■ **Documento de origem**:
--------------------------------

Só assim, os físicos deram por demonstrada a existência
do Bóson de Higgs! Isso é pureza doutrinária
aplicada na Física! Isso é o exemplo de cuidado
que a Física nos mostra antes de se considerar como
verdade uma novidade qualquer.
“É preciso, pois, evitar o deixar-se seduzir pelas
aparências, tanto da parte dos Espíritos, quanto
da dos homens; ... é preciso que tudo seja friamente examinado,
maduramente pesado, confrontado, e, se desconfiamos do próprio
julgamento, (...), é preciso recorrer a outras pessoas.”
(Grifos em negrito, meus). Essas palavras
de Kardec, em discurso feito em 19 de setembro de 1860 aos espíritas
lioneses [6], não expressam exatamente
a postura de pureza doutrinária que a Física e toda
Ciência adotam? Portanto, o movimento espírita deve valorizar
a pureza doutrinária em suas atividades. É
justamente ela que ajudará o caráter progressista do
Espiritismo.

--------------------------------

■ **Conjunto de dados**:
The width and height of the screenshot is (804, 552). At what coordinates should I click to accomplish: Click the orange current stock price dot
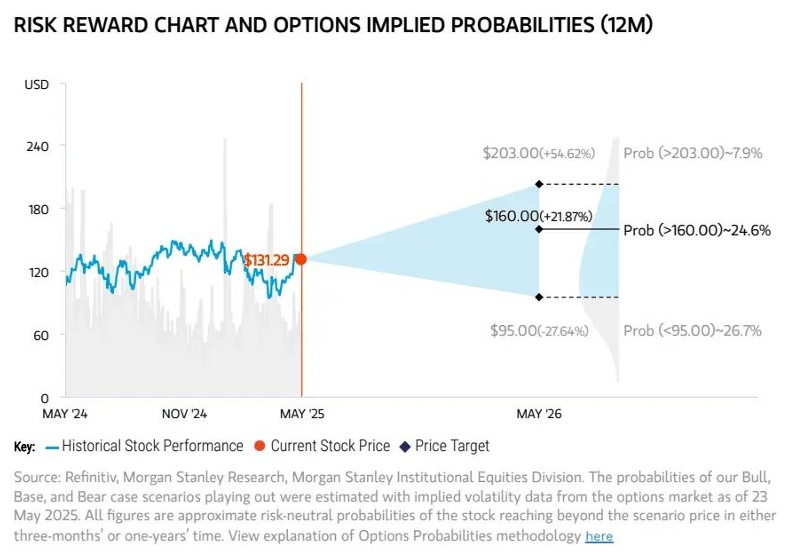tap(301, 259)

--------------------------------

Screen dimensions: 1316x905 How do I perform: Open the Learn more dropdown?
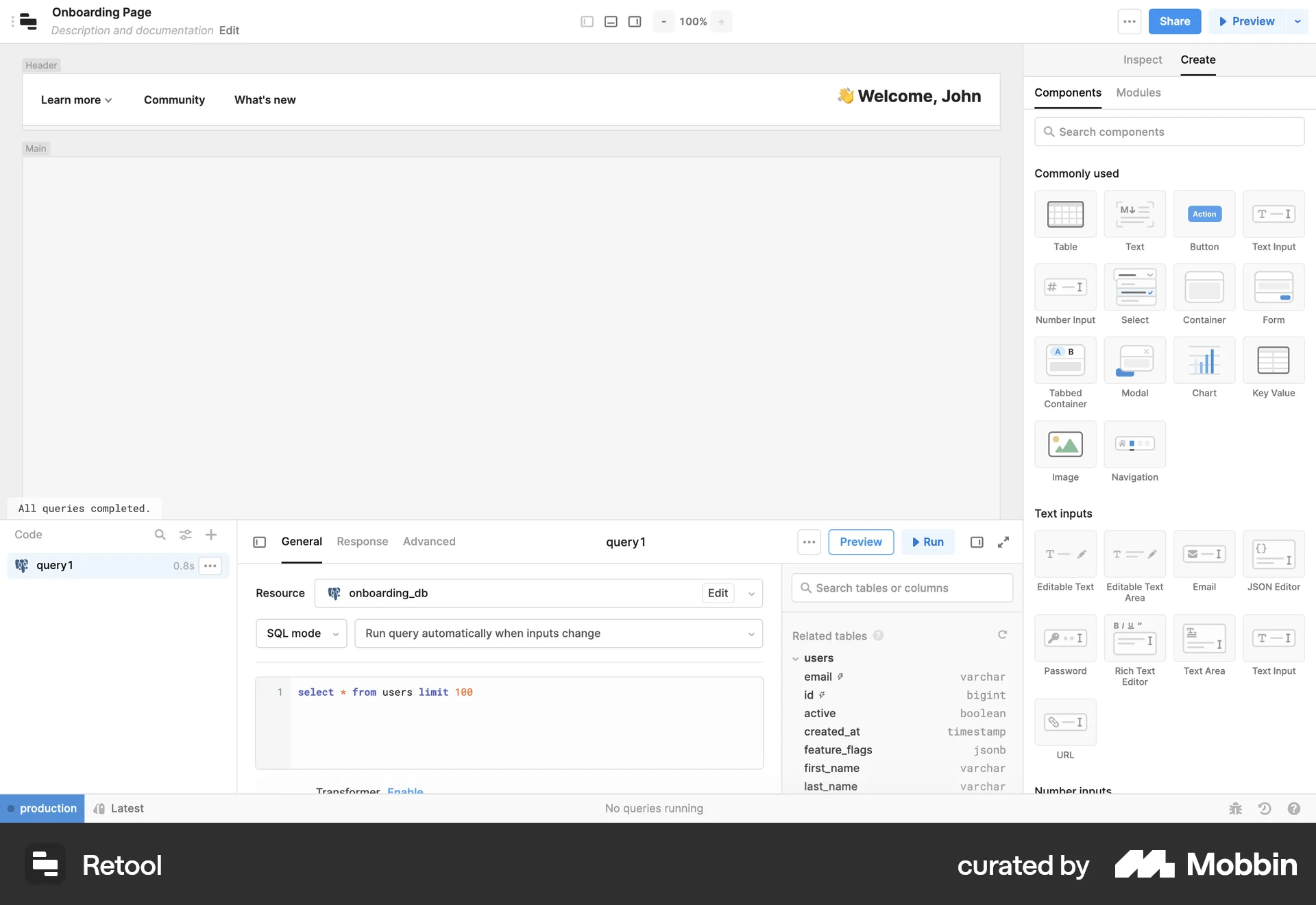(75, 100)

--------------------------------

■ **Conjunto de tarefas**:
• A. Responda, com base no texto sobre pureza doutrinária, às perguntas abaixo, uma por linha e com a mesma marcação:
(i) Segundo o texto, a existência de que os físicos deram por demonstrada?
(ii) Em que data Kardec fez o discurso citado?
(iii) A quem esse discurso foi dirigido?
• B. Liste as expressões que, na citação de Kardec no texto sobre pureza doutrinária, dizem como tudo deve ser tratado.
• C. Apresente a continuação do texto sobre pureza doutrinária no Espiritismo a partir da última frase dele.

■ **Resultados esperados**:
• A.
(i) Do Bóson de Higgs.
(ii) Em 19 de setembro de 1860.
(iii) Aos espíritas lioneses.

• B. friamente examinado; maduramente pesado; confrontado

• C.
Para desenvolver bem o caráter progressista do Espiritismo,
é necessário:
1) estudar aprofundadamente as obras
básicas do Espiritismo;
2) estudar as obras, mediúnicas ou não, de autores
bem reconhecidos no movimento espírita, sempre verificando
se elas de fato não apresentam conflitos com a base doutrinária;
3) evitar a adição de enxertos e novidades sem satisfazer
o crivo da razão e sem a devida demonstração,
que, por sua vez, não pode ocorrer de modo superficial e
sem completo domínio do assunto em questão (ver, por
exemplo, a análise apresentada na referência [7]);
e
4) seguir a recomendação de Erasto (item 230 de O
Livro dos Médiuns [8]): “É
melhor repelir dez verdades do que admitir uma única falsidade,
uma só teoria errônea”. Em outras palavras,
como descrito na Introdução de O Evangelho segundo
o Espiritismo [9]: “Uma
só garantia séria existe para o
ensino dos Espíritos: a concordância que haja entre
as revelações que eles façam espontaneamente,
servindo-se de grande número de médiuns estranhos
uns aos outros e em vários lugares. (...) Essa verificação
universal constitui uma garantia para a unidade futura do Espiritismo
e anulará todas as teorias contraditórias.
Aí é que, no porvir, se encontrará o critério
da verdade.”
(Grifos em itálico originais, e em negrito, meus.)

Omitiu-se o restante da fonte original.